Reading text:
···
# Coaxial Centering Indicator-are they to be had?



## jjtgrinder

I am considering the purchase of a coaxial centering ind for the shop.  Enco has the SPI model on sale. What do you more experienced guys think about these?  Also I would like to hear your experience using the Enco dial test indicators(606-4712).  I know a "interapid" would be great but if I drop it or something it's damaged. Enco has this stuff on sale now.
Thanks for your help - the grinder.


----------



## Tom Griffin

The co-ax indicators are an expensive extravagance that you don't really need. I own one of the original Blake co-ax indicators and I barely use it, certainly not enough to justify what I paid for it. It's quicker to just use the edge finder or a dial test indicator to center on a hole or shaft. Save yourself some cash and buy one of the Indicol universal indicator holders instead. I can clamp one of those to the spindle of my mill and find the center of a hole with a DTE in less time than it takes to get a co-ax indicator out of the box. They also take a lot of room in Z so to use them always involves a lot of cranking the table of the mill up and down. They are very cool, just not very practical.

Tom


----------



## Tom Griffin

I have been thinking about it, but the Steven's has been taking all of my time. :headscratch:

Tom


----------



## jjtgrinder

TLGriff said:


> The co-ax indicators are an expensive extravagance that you don't really need. I own one of the original Blake co-ax indicators and I barely use it, certainly not enough to justify what I paid for it. It's quicker to just use the edge finder or a dial test indicator to center on a hole or shaft. Save yourself some cash and buy one of the Indicol universal indicator holders instead. I can clamp one of those to the spindle of my mill and find the center of a hole with a DTE in less time than it takes to get a co-ax indicator out of the box. They also take a lot of room in Z so to use them always involves a lot of cranking the table of the mill up and down. They are very cool, just not very practical.
> 
> Tom


Tom and all,

Thank You for the help. This is very good information.

I would like to know your thoughts on the Enco indicator i am considering.

The Grinder


----------



## 8ntsane

Hi Grinder

I guess it depends on the end user, as to how much it will get used. I have two Coaxe indicaters. I have the Blake that I bought yrs ago, and paid way too much for. Its a great tool, and I do use mine enough that I bought a import clone for general use around the the shop. The clone was only about 60 bucks. I can say the Blake, and the Import are with in .0005 of each other. So as long as your paying the long dollar, the import would be a way to start, and if you felt you used it enough, and wanted better quality then move up to a better brand. Personally I like the Coaxe, but thats just me.

The DTI, is again a great tool, and I have a Interapid, and 3 imports. The imports at the price, are cheap enough that if you do drop it, just drop it a second time, straight in the trash can   at 30 bucks, they are not worth worrying about. So I would probably pick up the imports, and get a feel for what you like. Then if you dont use them much, sell them, or move up to better quality later.

Maybe I use mine more because the mill has power feeds on all axis, and cranking the knee up and down is not a issue on my machine.


----------



## Tom Griffin

jjtgrinder said:


> Tom and all,
> 
> Thank You for the help. This is very good information.
> 
> I would like to know your thoughts on the Enco indicator i am considering.
···
Source excerpt:
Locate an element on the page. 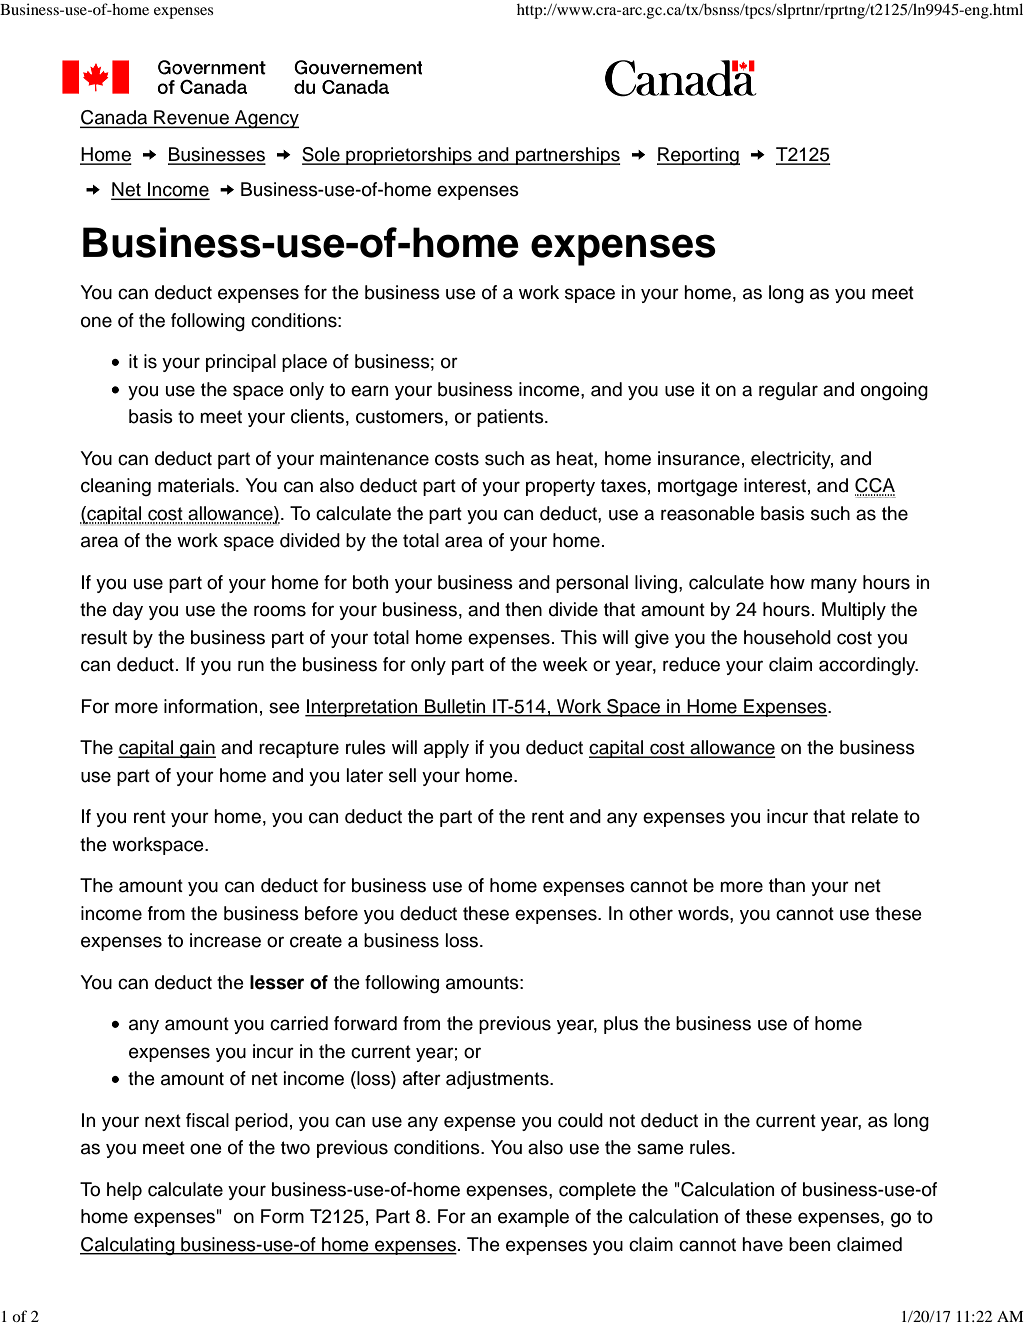 The width and height of the page is (1024, 1326). Reporting is located at coordinates (698, 156).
···
Stated problem A:
Answer these questions from the forum thread on coaxial centering indicators, one line each:
(i) Which company has the SPI model on sale?
(ii) Which holder does Tom Griffin suggest buying instead of a co-ax indicator?
(iii) About how much did the import clone cost, according to 8ntsane?
Stated problem B: Extend the forum thread on coaxial centering indicators, starting right after its last post shown.

Exercise output A:
(i) Enco
(ii) An Indicol universal indicator holder
(iii) About 60 bucks

Exercise output B:
> 
> The Grinder



I've gone through a lot of dial test indicators over the years and am pretty much down to one, an Interapid. Yes, they are expensive and probably hard to justify for a hobby machinist, but they are tough. I've dropped mine many times, banged it against parts with the power feed, done pretty much every abuse possible short of launching it accross the room (although that has been the demise of at least one other ) and it just keeps working. I'm not a full time machinist any more, so it doesn't get as much use/abuse as it used to, but I have used this same indicator for many years when I was. I'm pretty sure I bought in the late 80's.

I can't speak for the current Enco indicators, but I would seriously doubt they are very shock proof like the better quality indicators (Interapid, Starrett, Brown and Sharpe, etc.). Some corners have to be cut to sell them for such low prices.

Tom


----------



## jgedde

TLGriff said:


> I've gone through a lot of dial test indicators over the years and am pretty much down to one, an Interapid. Yes, they are expensive and probably hard to justify for a hobby machinist, but they are tough. I've dropped mine many times, banged it against parts with the power feed, done pretty much every abuse possible short of launching it accross the room (although that has been the demise of at least one other ) and it just keeps working. I'm not a full time machinist any more, so it doesn't get as much use/abuse as it used to, but I have used this same indicator for many years when I was. I'm pretty sure I bought in the late 80's.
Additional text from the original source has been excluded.